CMA publishes decision on galvanised steel tanks cartel. On 29 March 2017, the CMA published the full text of its decision finding galvanised steel tank suppliers breached Chapter 1 of the Competition Act 1998 and Article 101 of the TFEU. The CMA found that four suppliers, namely, Franklin Hodge Industries Limited and its parent Carter Thermal Industries Limited (FHI), Galglass Limited and its parents Kernoff Limited and Irish Industrial Tanks Limited (Galglass), KW Supplies Limited (KW Supplies) and CST Industries (UK) Limited and its parent CST Industries Inc. (CST), had participated in an illegal cartel in the galvanised steel tanks market between 2005 and 2012 by colluding to share the market, fix prices and rig bids. CST received full immunity under the CMA’s leniency policy whilst the other three companies were fined a total of over £2.6 million. The CMA additionally found that FHI, Galglass and KW Supplies, who had all participated in the main cartel, had also exchanged information about current and future prices with another supplier who was not part of the cartel in 2012, namely Balmoral Tanks Limited and its parent Balmoral Group Holdings Limited (Balmoral). The CMA imposed a fine of £130,000 on Balmoral, but the three suppliers did not receive any additional fine for this infringement.
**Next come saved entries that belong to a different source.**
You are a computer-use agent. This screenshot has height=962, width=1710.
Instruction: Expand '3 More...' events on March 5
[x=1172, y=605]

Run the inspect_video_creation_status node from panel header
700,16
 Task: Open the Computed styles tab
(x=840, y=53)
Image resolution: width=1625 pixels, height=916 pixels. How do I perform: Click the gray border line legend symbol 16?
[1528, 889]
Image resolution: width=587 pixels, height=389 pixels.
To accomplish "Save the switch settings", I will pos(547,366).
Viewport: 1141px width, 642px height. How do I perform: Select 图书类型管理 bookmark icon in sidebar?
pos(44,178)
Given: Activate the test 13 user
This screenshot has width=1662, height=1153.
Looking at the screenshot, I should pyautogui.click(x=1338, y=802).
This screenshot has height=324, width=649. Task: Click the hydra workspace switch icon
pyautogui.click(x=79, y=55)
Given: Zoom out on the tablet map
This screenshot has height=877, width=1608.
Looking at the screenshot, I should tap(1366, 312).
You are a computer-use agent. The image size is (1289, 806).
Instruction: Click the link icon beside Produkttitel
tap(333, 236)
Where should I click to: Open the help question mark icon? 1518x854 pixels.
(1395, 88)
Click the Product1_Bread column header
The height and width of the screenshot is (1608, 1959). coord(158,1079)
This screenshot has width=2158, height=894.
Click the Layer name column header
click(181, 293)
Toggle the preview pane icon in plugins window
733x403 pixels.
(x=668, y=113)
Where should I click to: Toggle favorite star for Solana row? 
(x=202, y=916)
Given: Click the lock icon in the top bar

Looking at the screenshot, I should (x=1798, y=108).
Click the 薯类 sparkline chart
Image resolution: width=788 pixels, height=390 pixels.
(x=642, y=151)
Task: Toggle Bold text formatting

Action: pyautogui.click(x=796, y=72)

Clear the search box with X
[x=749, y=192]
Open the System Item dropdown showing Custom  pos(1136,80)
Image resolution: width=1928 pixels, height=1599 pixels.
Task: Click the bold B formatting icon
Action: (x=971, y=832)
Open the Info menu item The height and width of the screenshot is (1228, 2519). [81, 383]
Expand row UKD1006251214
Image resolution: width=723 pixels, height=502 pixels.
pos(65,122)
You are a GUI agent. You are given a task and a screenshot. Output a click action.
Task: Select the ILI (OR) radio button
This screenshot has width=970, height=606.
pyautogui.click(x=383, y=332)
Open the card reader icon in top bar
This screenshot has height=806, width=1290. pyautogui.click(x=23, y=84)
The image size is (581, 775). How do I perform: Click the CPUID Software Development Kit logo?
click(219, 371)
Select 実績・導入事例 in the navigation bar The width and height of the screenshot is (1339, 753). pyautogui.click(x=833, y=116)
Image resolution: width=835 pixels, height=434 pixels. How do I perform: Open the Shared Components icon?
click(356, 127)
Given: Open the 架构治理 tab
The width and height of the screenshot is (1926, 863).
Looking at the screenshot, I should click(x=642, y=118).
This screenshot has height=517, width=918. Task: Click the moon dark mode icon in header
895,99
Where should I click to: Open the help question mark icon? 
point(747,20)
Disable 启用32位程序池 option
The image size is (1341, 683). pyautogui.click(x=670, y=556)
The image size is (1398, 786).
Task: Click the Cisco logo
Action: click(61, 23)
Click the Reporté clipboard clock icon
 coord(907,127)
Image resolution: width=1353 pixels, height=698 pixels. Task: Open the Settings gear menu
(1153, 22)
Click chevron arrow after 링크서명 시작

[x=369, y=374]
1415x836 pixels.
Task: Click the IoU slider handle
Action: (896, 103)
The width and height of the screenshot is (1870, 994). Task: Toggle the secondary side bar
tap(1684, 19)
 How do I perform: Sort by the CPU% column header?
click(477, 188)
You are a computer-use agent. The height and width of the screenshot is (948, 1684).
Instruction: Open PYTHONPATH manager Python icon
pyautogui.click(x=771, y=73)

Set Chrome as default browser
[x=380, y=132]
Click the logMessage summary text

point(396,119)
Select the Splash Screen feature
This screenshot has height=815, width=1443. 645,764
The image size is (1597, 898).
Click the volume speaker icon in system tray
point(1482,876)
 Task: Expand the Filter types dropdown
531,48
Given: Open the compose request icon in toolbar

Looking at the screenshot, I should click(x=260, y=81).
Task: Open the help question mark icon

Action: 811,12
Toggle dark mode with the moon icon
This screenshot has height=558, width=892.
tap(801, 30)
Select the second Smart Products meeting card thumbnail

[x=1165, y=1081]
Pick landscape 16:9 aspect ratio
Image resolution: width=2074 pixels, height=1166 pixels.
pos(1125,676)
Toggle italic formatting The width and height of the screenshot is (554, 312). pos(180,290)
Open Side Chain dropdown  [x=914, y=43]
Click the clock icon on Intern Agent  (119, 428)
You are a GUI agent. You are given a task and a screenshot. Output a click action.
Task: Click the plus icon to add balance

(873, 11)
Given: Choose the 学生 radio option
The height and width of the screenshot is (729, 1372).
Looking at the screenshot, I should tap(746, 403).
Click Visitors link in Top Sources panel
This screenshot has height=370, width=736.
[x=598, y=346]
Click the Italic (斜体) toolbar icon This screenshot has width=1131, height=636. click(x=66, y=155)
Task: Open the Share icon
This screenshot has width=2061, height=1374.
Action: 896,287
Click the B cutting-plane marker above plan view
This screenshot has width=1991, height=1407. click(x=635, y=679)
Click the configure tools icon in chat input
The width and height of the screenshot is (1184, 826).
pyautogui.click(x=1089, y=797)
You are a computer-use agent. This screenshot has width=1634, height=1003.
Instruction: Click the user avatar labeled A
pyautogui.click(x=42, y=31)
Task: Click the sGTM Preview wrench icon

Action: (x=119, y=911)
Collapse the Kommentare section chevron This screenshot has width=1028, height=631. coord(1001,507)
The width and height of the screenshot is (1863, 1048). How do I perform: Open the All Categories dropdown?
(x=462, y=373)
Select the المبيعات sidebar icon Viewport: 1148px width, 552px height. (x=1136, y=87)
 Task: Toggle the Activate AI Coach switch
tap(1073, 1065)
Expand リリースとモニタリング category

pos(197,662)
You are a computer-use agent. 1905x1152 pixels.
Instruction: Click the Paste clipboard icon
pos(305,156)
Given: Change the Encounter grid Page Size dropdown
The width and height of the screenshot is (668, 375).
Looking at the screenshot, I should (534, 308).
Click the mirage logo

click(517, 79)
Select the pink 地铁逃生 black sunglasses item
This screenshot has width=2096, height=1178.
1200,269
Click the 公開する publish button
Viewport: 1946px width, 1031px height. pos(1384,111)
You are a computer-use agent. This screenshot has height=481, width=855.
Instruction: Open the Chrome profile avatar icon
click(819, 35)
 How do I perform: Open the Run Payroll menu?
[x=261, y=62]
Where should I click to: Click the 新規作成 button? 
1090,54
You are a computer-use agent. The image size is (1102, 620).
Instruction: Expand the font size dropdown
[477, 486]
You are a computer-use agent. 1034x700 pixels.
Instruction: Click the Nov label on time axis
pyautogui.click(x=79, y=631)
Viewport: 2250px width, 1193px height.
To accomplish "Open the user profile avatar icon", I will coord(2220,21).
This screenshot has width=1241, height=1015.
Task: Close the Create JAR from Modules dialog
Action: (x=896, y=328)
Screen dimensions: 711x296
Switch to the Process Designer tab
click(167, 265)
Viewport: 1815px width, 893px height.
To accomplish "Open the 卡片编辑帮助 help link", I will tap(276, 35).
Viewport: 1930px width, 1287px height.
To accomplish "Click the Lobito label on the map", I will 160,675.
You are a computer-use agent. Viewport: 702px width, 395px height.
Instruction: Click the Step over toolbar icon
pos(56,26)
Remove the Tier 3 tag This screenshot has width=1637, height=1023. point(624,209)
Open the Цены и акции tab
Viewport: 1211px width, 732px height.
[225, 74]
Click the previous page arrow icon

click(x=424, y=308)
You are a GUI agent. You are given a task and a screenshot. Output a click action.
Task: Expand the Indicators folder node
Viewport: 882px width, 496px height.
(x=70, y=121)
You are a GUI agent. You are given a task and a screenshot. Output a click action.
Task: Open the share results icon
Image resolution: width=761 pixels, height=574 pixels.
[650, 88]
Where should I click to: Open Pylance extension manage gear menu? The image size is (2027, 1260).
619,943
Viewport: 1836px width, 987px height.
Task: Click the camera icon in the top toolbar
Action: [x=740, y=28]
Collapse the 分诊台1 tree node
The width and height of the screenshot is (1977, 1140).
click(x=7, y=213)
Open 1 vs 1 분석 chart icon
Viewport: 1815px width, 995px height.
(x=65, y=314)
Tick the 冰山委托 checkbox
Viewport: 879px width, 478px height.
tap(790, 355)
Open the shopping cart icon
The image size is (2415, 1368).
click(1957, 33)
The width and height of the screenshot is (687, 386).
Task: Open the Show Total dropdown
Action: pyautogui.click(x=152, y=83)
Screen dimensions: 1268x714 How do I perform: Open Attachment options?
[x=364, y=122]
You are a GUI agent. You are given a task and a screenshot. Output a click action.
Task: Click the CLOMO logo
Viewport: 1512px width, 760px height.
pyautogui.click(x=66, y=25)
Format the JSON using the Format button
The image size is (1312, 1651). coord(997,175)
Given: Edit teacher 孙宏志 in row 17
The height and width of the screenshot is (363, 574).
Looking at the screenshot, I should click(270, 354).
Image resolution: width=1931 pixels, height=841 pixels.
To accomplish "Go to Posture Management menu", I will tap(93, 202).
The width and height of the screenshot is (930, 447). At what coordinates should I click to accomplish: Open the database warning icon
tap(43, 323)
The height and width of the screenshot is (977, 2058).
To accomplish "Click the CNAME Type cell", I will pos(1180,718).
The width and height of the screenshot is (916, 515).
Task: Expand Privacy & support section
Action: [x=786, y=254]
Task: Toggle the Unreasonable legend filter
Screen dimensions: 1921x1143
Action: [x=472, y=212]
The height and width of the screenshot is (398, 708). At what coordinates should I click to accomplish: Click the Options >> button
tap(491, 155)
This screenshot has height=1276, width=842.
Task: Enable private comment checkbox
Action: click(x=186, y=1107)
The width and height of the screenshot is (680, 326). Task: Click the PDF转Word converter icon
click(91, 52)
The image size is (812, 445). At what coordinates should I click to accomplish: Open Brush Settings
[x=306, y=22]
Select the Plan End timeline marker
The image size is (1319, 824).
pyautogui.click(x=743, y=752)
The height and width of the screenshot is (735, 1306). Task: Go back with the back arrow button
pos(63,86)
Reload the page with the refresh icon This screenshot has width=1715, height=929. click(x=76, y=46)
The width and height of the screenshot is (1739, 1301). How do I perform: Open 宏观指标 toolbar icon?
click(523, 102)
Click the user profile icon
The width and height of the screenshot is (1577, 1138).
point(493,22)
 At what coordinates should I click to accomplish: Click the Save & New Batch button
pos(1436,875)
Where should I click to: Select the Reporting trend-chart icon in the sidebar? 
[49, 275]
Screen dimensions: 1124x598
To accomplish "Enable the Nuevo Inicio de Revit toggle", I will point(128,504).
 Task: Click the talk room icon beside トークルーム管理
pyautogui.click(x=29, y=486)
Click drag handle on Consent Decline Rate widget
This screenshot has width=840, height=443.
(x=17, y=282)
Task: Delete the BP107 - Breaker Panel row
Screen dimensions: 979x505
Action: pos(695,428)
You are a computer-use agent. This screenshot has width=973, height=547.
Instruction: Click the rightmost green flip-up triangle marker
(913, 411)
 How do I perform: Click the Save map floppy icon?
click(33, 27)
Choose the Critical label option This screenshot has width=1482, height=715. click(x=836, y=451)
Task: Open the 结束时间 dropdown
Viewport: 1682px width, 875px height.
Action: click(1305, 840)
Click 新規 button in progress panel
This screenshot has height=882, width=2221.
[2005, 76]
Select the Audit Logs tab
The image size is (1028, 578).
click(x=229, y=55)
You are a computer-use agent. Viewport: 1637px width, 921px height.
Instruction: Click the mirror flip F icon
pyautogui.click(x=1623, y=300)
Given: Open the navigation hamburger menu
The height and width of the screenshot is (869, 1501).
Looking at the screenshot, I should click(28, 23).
UK Government triggers Article 50. On 29 March 2017, the government formally notified the European Council of the UK’s intention to withdraw from the EU under Article 50 of the Treaty on European Union (TEU). Following the notification, the European Parliament Conference of Presidents, endorsed a draft motion for a Resolution to wind up the debate on negotiations with the UK. The draft motion sets out the conditions for the final approval by the European Parliament of the withdrawal agreement with the UK, stressing, in particular, the importance of ensuring fair treatment of citizens in the remaining 27 EU Member States and the need for reciprocity between UK citizens living in the EU and EU citizens living in the UK. The vote on the draft Resolution will be held on 5 April 2017.
UK Government publishes the Great Repeal Bill White Paper. On 30 March 2017, the UK Government published the Great Repeal Bill White Paper. This White Paper sets out the government’s proposals for ensuring the proper and continued functioning of the legal system following the UK’s exit from the EU. The White Paper sets out how the UK Government intends, by way of the Great Repeal Bill, to deliver as smooth as possible exit from the EU by first, repealing the European Communities Act 1972; second, by converting EU law to domestic law at the point of departure; and third, by correcting any EU law that would not function properly as it is when converted to UK law. The purpose of the Bill is to ensure the same laws apply after the UK leaves the EU and the UK Parliament will then be in a position to decide which laws to keep, change or repeal.